Jack and Jill were raised as two very specific people. Jack was the princess her mother always wanted while Jill was raised as the boy her father never had. Both of them were never given the chance to explore who they were on their own. They were shoved into specific roles and punished for stepping outside of them. They had parents who only cared about the image they provided and not who they were as people.

I love that the whole concept of this series is that doors appear to people who need them. Jack and Jill needed somewhere to live out their lives and be who they truly wanted to be. They were provided with a chance to walk through a door and see the vast possibilities spread out before them. I love this exploration.

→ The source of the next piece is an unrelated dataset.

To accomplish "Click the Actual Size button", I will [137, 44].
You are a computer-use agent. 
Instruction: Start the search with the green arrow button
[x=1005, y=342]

I love watching a character learn who they truly are as a person. I love watching them fight back the damage done by others around them. This had one of my favorite storylines, characters owning who they truly are.

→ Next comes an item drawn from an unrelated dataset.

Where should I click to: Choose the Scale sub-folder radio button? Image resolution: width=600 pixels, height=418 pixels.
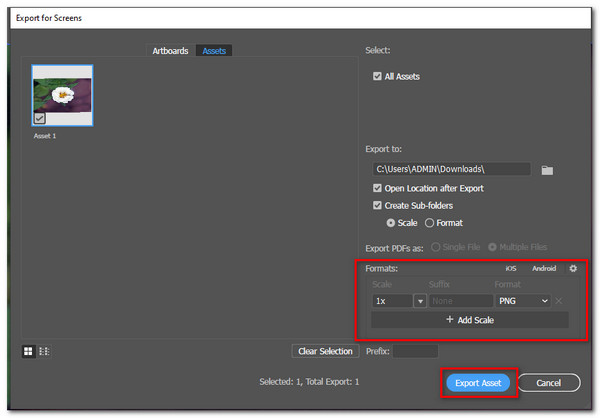pos(391,222)
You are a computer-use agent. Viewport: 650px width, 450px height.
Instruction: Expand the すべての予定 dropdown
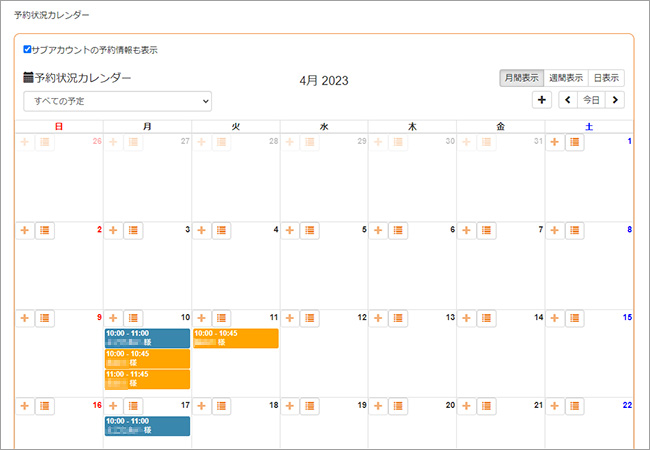point(118,101)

I liked seeing the way both of the girls changed over time. Jill became darker.  She became the more girly one but she also had a darker soul. We saw the lengths she is willing to go to keep what she holds dear.

While Jack became more of a tomboy but she also was softer. She had a more caring side to her. You saw it with her relationships with the people around her. I liked how the character types and personalities played against the usual assumptions. Each of these characters was very dynamic which was great to read.

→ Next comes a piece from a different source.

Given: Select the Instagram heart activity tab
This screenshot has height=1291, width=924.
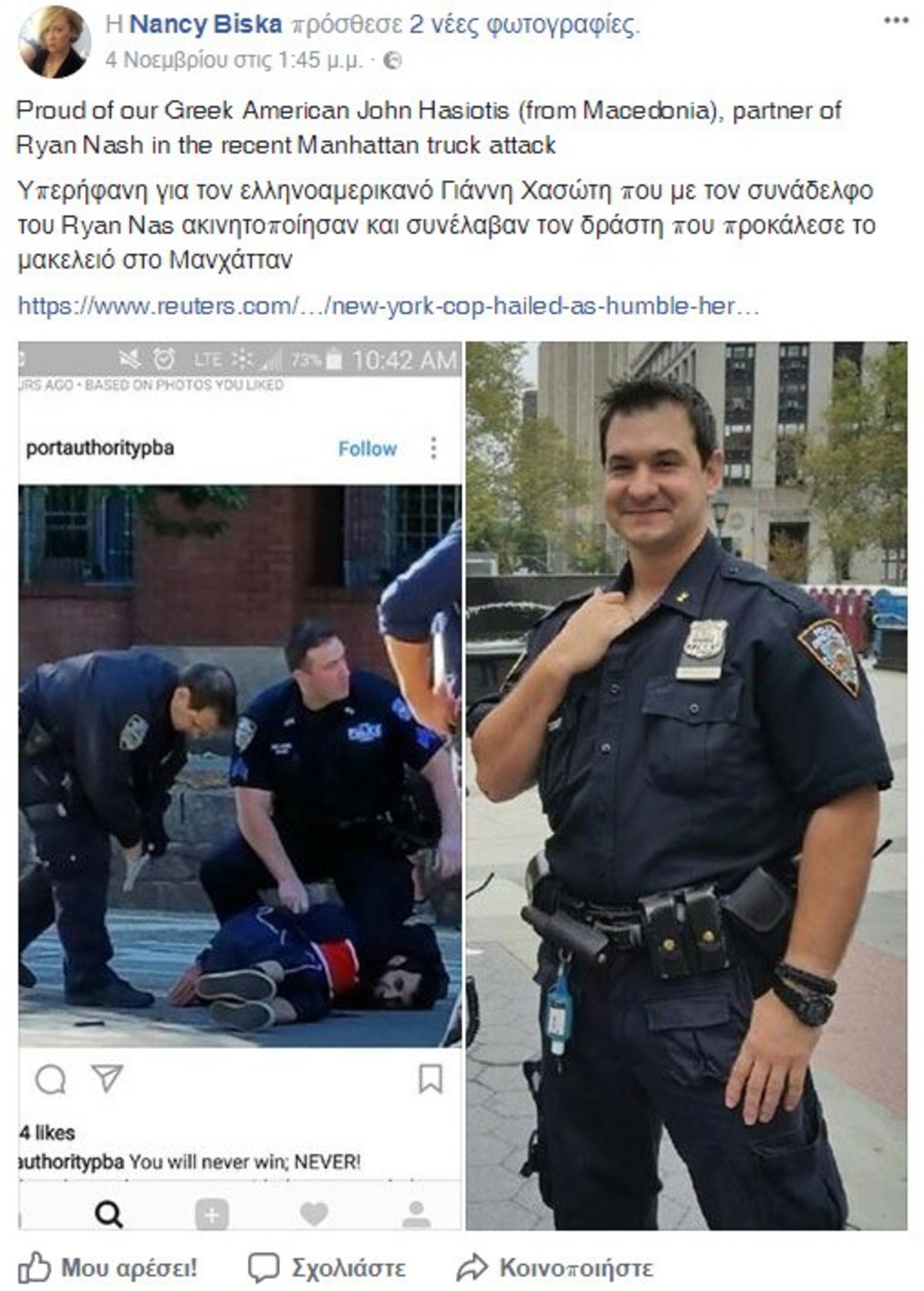Looking at the screenshot, I should [314, 1215].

I also really liked the tone of storytelling in this book. There was a sense of fairytale aspect to it. I liked this type of tone in the story and  it helped push the message of the book home.

What I was just okay with
I felt like we concentrated on Jack a bit more than Jill. I felt like I was more connected to her character throughout the story. I would have liked a bit more from Jill. Jill is the one who becomes dark and I would have liked to understand that journey a bit more.

I think this book would have also benefitted from being longer. There was big jumps in time and I think we lost some development of the characters throughout those portions. We could have had a longer look at the change in the beginning. That was the time when things changed the most and I think we only hit the surface of the true story.

I loved these characters and I would love to know what happened when they returned to The Moors after Every Heart is a Doorway. I was hoping for a glimpse at that time in this book but we didn’t get any. I want to know how they change again. There has to be a big shift in their lives now and I would love to know more about that story.

What I Wished was Different_
There was nothing in this book that threw me out of the story. It was a great look at the development of the characters. While it would have benefited from being longer that didn’t necessarily hurt the story.

I gave this book 4 stars on Goodreads. It was a great tale that could have just been a bit longer.

Copy of What I was just okay with
“It can be easy, when standing on the lofty shores of adulthood, not to remember that every adult was once a child, with ideas and ambitions of their own.” (pg. 13)

“She had tried to make sure they knew that there was a hundred, a thousand, a million different ways to be a girl, and that all of them were valid, and that neither of them was doing anything wrong.” (pg. 34)

“Each of them wanted people to see them, not an idea of them that someone else had come up with.” (pg. 38)

“Every choice feed every choice that comes after, whether we want those choices or no.” (pg. 63)

“Children have preferences. The danger comes when they, as with any human, are denied those preferences for too long.” (pg. 107)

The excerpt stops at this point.